Looking at TDD: An Academic Survey

July 7, 2018 by Ted M. Young

In which I discuss TDD in the context of opinion and academic papers.

I've been reading lots and lots (no really, hundreds -- you should see my Zotero) of academic papers over the past year or so. Most of these have been in the area of Learning Science (so that I could be a better teacher in my Java training classes). But I've always been a researcher, ever since I was a kid reading about the best way to calculate moving averages for stock charting (yeah, I had an odd childhood). I hit the jackpot in my university days where I had access to that secret special library where they held the stacks of the computer science related journals (yes, stacks of printed journals, in the days before the web) that weren't available in the regular library.

Nowadays it's so easy to find and read research papers, rather than relying on handed-down wisdom, or opinion, or "best practices". Granted, academic papers can be hard to read and evaluate, and not everything is easily researched or experimented on, for reasons that I might get into at some other time, but the attempt must be made, otherwise we end up with people writing blog posts or articles that are based almost purely on someone's judgment and opinion.

The rest of this post is based on tweetstorm of mine, but due to popular request, I'll be writing more articles that dive into specific TDD-related papers. If you have any specific requests, go ahead and ask me on Twitter to @jitterted.

And So It Begins

The tweetstorm started because I read a post on TDD that was clearly biased against TDD, and I tweeted:

Some days I'm really frustrated by people holding opinions in the face of experiments and data showing the opposite. It's one thing to say that the experiment isn't valid (and then please say why you think so), it's another to misread it entirely.
— Ted M. Young (dev guacamole) (@jitterted) July 5, 2018

The post I was referencing is titled "Lean Testing or Why Unit Tests Are Worse Than You Think" (by Eugen Kiss). Just from the title, I knew it was trouble (the "Lean Testing" doesn't help), but I try to approach things with an open mind, even if I disagree, because I've often been wrong before.

As I read the post, I ran into a reference to some academic papers, and thought that the author was going to cite data from those papers to support their point, but was not just dismayed, but a bit angry. First the Microsoft Research article (not a paper) was mentioned in the context of code-coverage. I generally agree with the idea that 100% code coverage is not worth the cost. However, Kiss's "Additional Notes" section dives into TDD:

There is research that didn’t find Test Driven Development (TDD) improving coupling and cohesion metrics

Which is somewhat misleading (and a bit confusing).
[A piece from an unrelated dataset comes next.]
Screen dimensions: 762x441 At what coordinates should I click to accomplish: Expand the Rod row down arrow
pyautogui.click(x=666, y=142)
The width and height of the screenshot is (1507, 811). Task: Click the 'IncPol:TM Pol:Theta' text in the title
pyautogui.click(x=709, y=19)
The Microsoft article quotes one of the researchers, Nagappan, as saying (emphasis added):

What the research team found was that the TDD teams produced code that was 60 to 90 percent better in terms of defect density than non-TDD teams.
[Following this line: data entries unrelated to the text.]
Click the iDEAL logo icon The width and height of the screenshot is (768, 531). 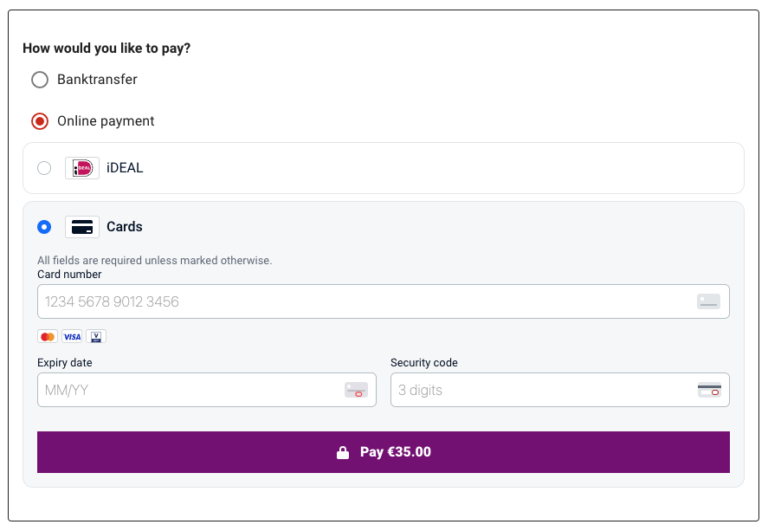tap(82, 168)
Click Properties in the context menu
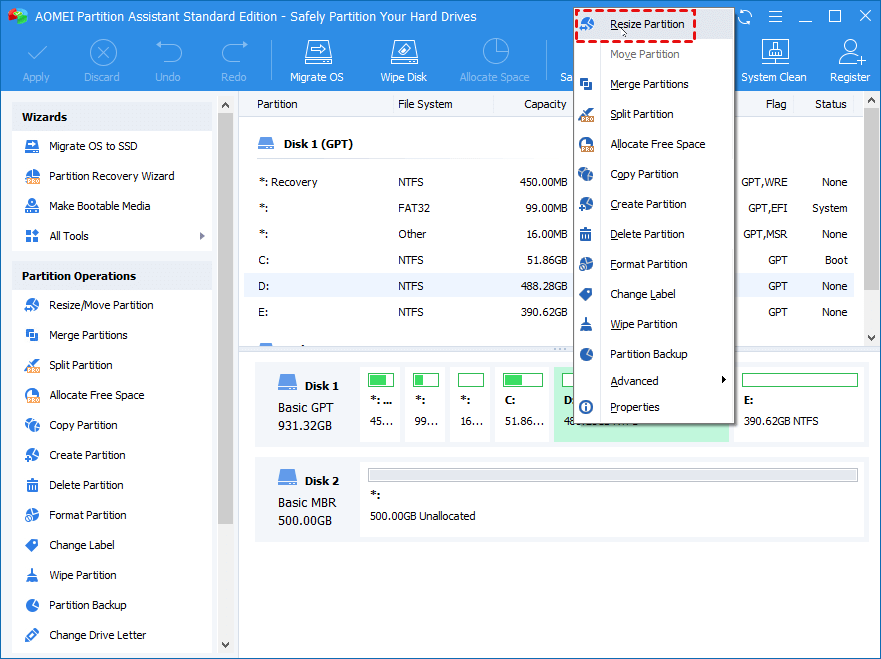The image size is (881, 659). [634, 407]
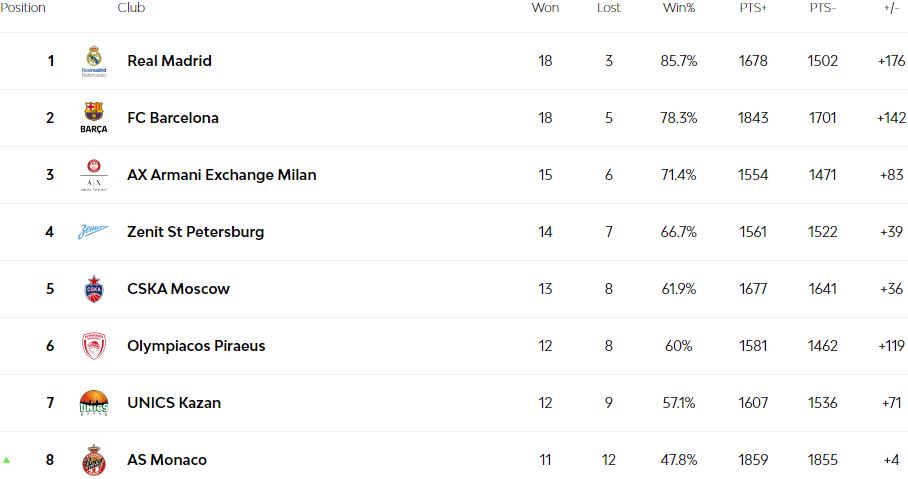Sort table by Win% column header
The width and height of the screenshot is (908, 479).
[x=679, y=8]
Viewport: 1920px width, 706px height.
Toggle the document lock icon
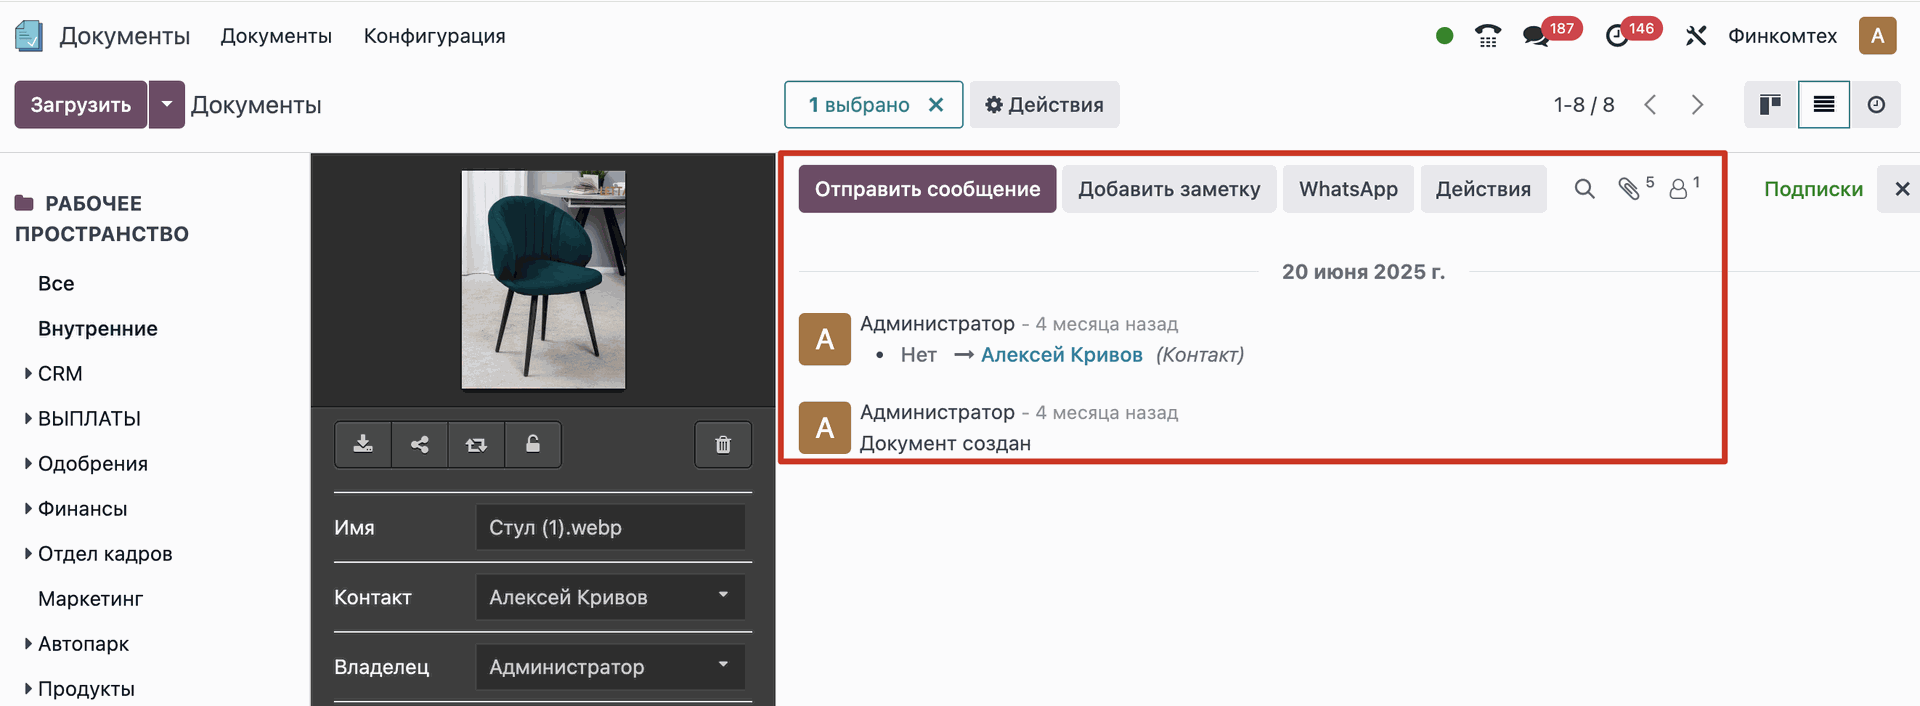coord(533,445)
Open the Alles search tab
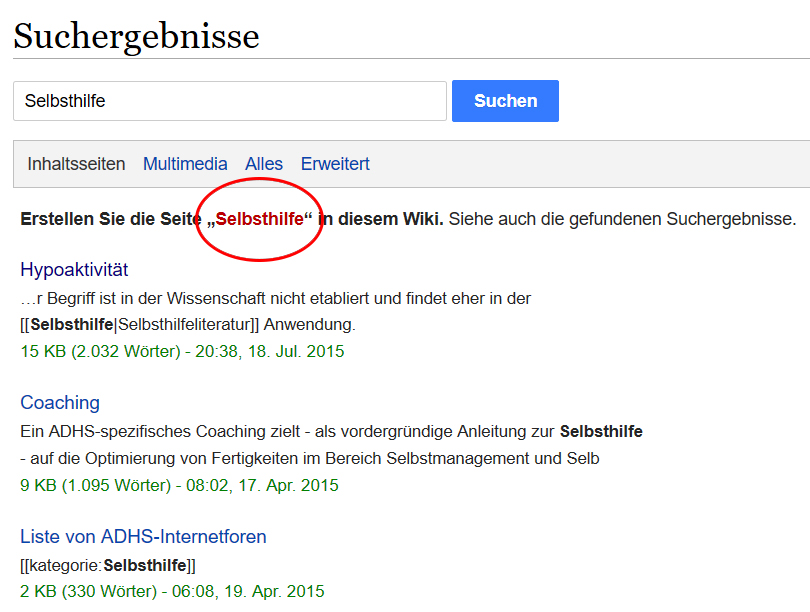The height and width of the screenshot is (612, 810). click(x=264, y=164)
So by cherry-picking the coupling and cohesion metrics comment (which isn't quite right either, but I'll get to that), it seems as if TDD isn't worth it. Clearly Nagappan, et al, found otherwise, something that Kiss never mentioned.

The other paper referenced by Kiss is not a traditional paper, but an article in the IEEE Software journal: "Does Test-Driven Development Really Improve Software Design Quality?" [Janzen & Saiedian, 2008]. Did Kiss read the paper? Because the conclusion states:

Our results indicate that test-first programmers are more likely to write software in more and smaller units that are less complex and more highly tested.

And isn't that what we want? They did say that some benefits in terms of higher cohesion and lower coupling were difficult to confirm. But with respect to coupling, the authors state that

some coupling can be good, particularly when it’s configurable or uses abstract connections such as interfaces or abstract classes. Such code can be highly flexible and thus more maintainable and reusable.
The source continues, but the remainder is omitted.